Here is the question every first-time buyer eventually asks, usually after they have already started looking at homes: do I have to pay my agent?

Until recently, the standard answer was "no" — the seller typically paid both agents' commissions from the sale proceeds, and buyers never saw that line item. That changed in August 2024, when a landmark settlement with the National Association of Realtors (NAR) rewrote the rules around how buyer agents are compensated.

If you are buying a home in 2025 or 2026, understanding this shift is not optional. It affects your contract, your costs, and how much leverage you actually have.

How Buyer Agent Commissions Worked Before

For decades, the standard model worked like this: the seller listed their home and agreed to pay a total commission — typically 5% to 6% of the sale price — to be split between their agent and the buyer's agent. That split was advertised on the Multiple Listing Service (MLS), so buyer agents could see which listings offered them the most commission.
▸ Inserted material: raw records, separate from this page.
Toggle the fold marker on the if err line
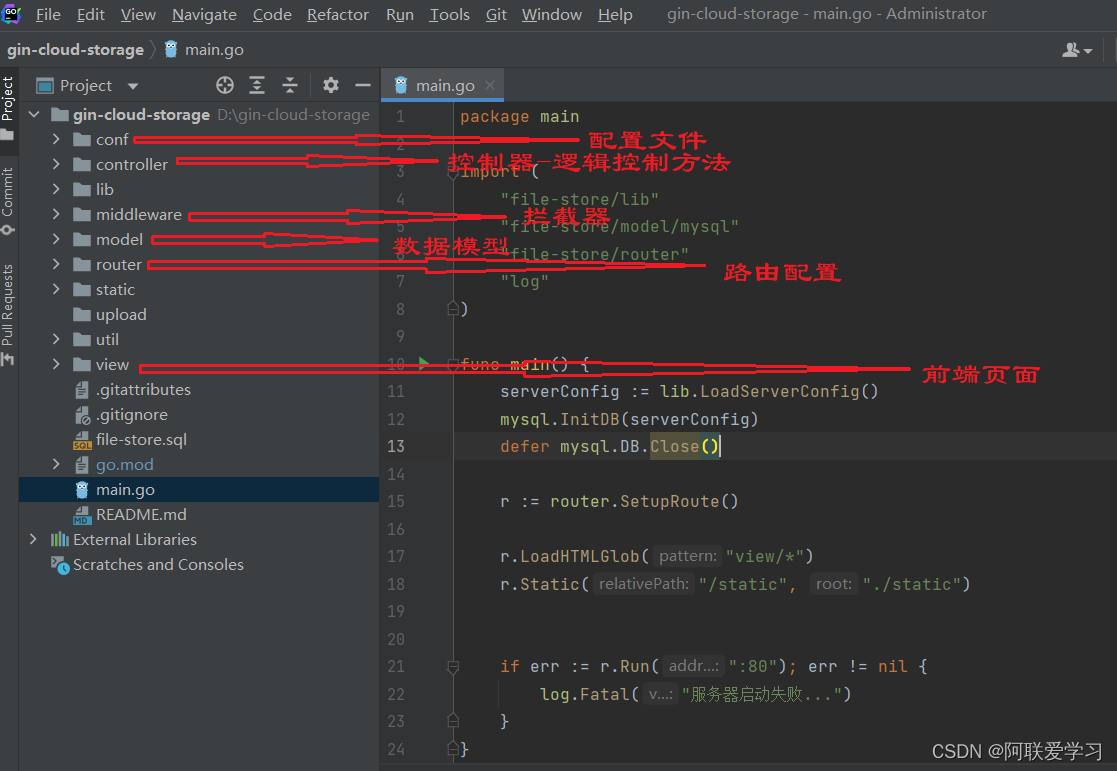This screenshot has width=1117, height=771. pyautogui.click(x=453, y=666)

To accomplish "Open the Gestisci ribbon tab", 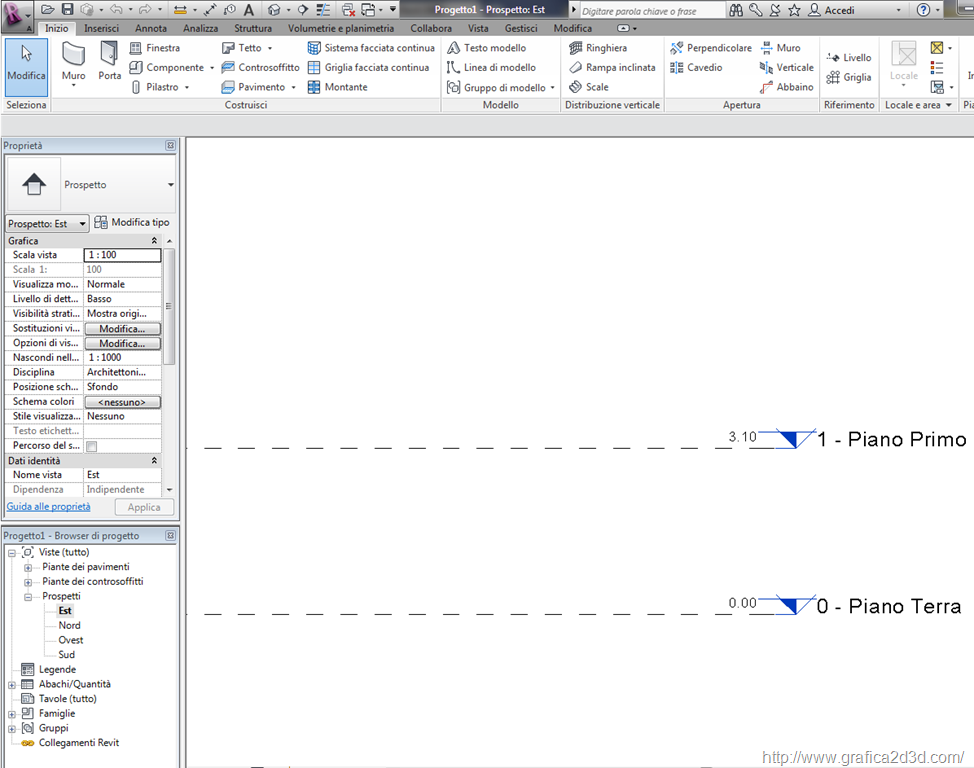I will coord(521,28).
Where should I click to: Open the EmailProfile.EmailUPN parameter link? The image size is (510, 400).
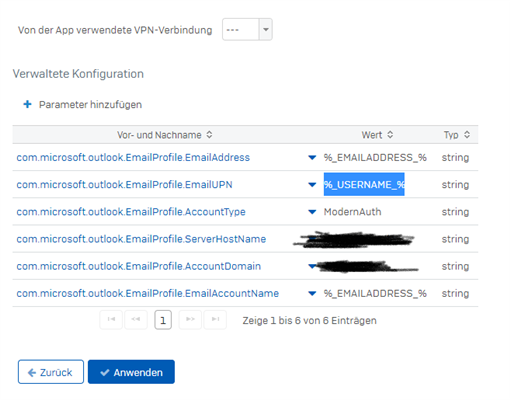click(x=124, y=185)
From the buyer's perspective, this felt free. You used an agent, they got paid by the seller, and you never wrote a check for representation.
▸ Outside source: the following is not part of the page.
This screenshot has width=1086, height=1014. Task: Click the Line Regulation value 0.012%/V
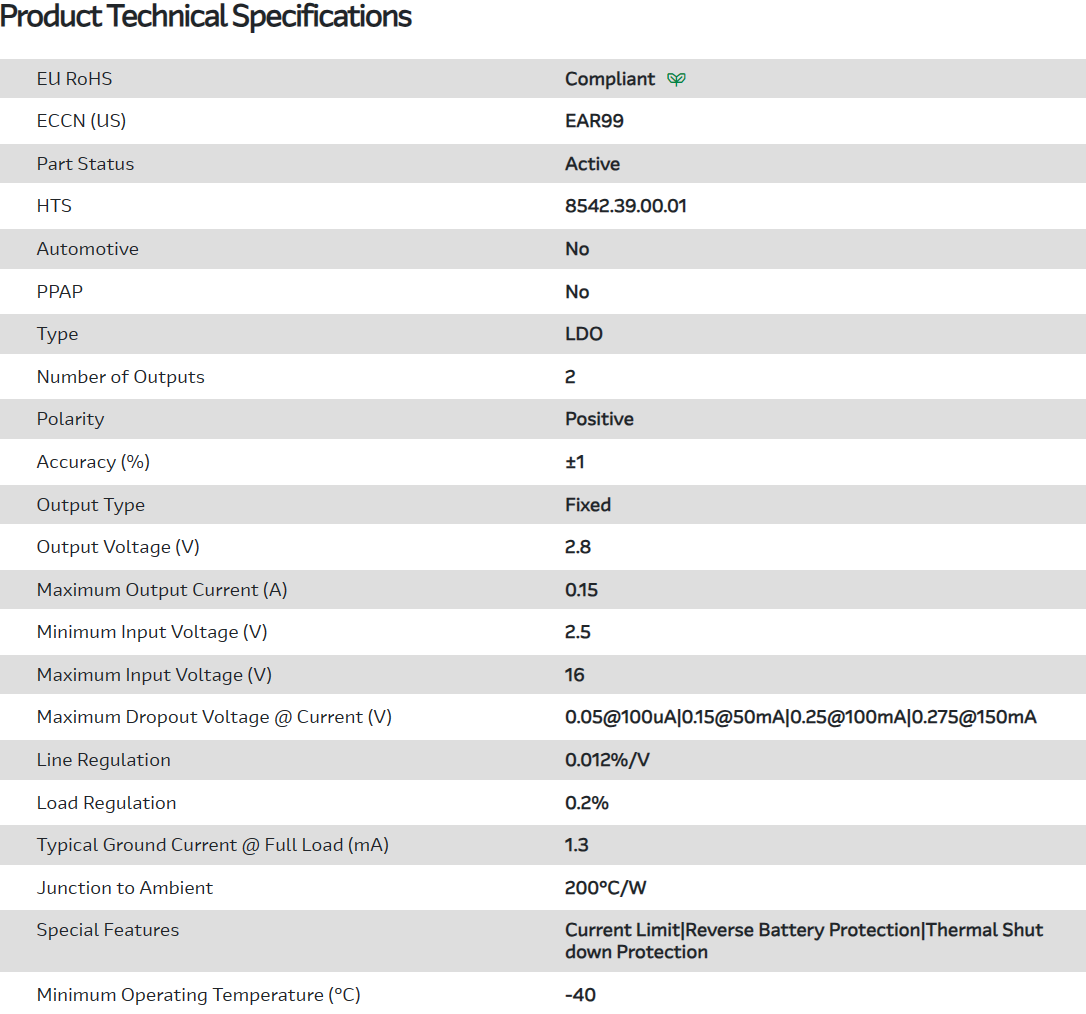click(607, 760)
The problem, which the lawsuits underlying the NAR settlement argued, was that this system discouraged agents from showing listings with lower buyer-side commissions, and buyers rarely knew how their agent was being paid or whether that payment created a conflict of interest.
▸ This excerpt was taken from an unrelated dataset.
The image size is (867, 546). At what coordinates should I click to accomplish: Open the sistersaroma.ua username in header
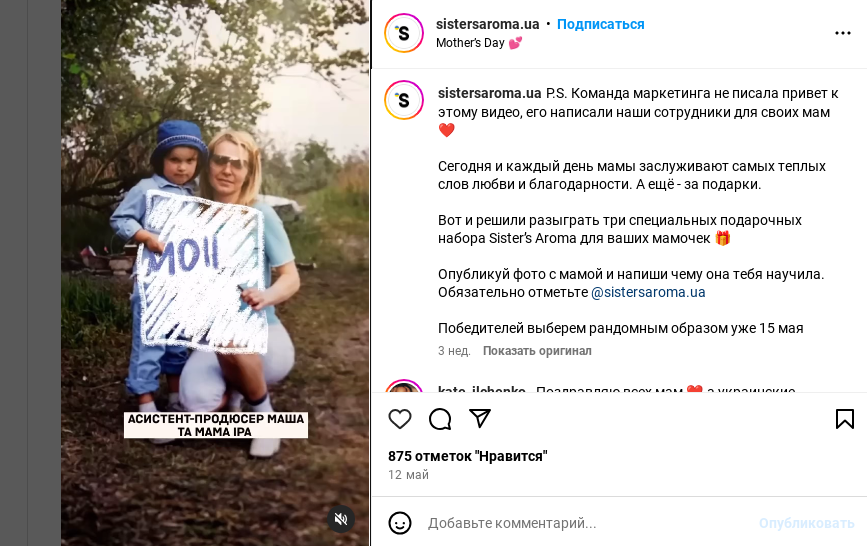[x=487, y=24]

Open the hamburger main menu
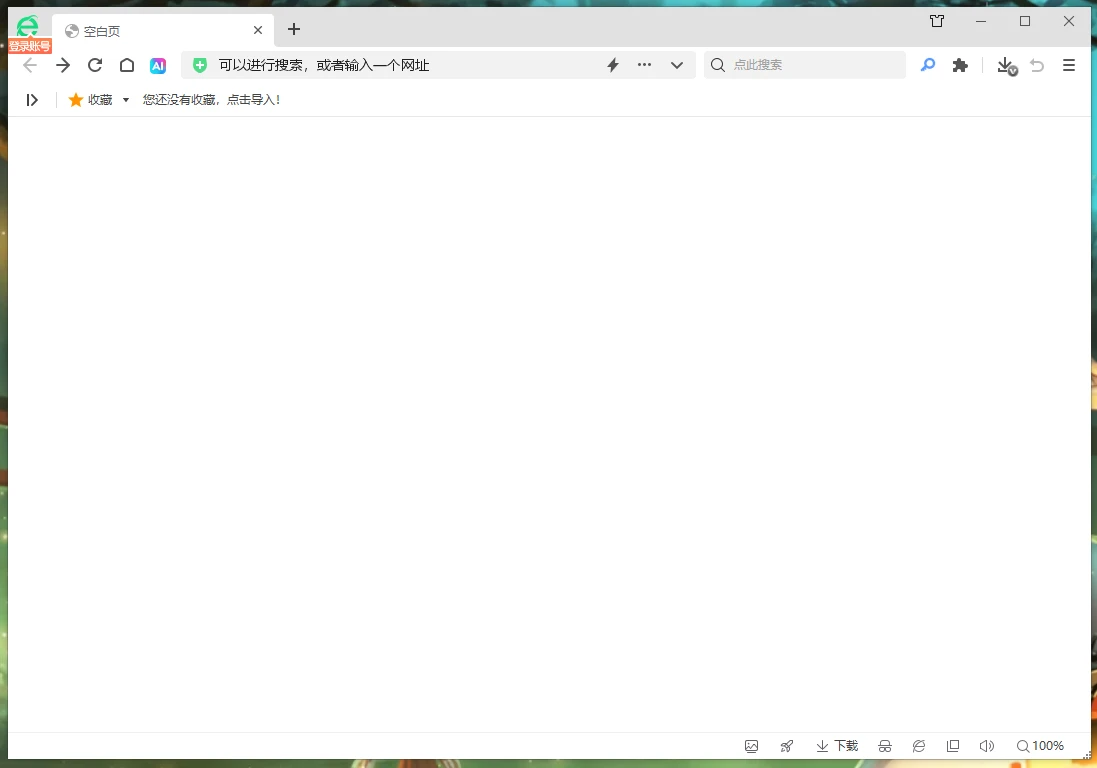pyautogui.click(x=1069, y=65)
What Changed After the NAR Settlement

Effective August 2024, the NAR settlement introduced two major practice changes:

1. Written buyer representation agreements are now required before touring homes.

Before an agent can show you a property, you must sign a written agreement that specifies what services they will provide and how they will be compensated. This agreement must include a specific dollar amount or percentage — not a vague "as offered by the seller."

2. Offers of buyer agent compensation can no longer be displayed on the MLS.

Sellers can still choose to offer compensation to a buyer's agent as part of the deal. They just cannot advertise it through the MLS. This means the conversation about who pays your agent is now something you and your agent negotiate explicitly — either before the search or as part of your offer.

So Who Pays the Buyer's Agent Now?

In most transactions, the seller still pays the buyer's agent — but it is now negotiated rather than assumed. Here is how it plays out in practice:

Scenario 1: Seller agrees to cover buyer agent compensation. You make an offer and include a request for the seller to contribute toward your agent's fee, either as a seller concession or a direct commission agreement. Many sellers agree to this because it broadens their buyer pool. The commission comes out of the seller's proceeds at closing.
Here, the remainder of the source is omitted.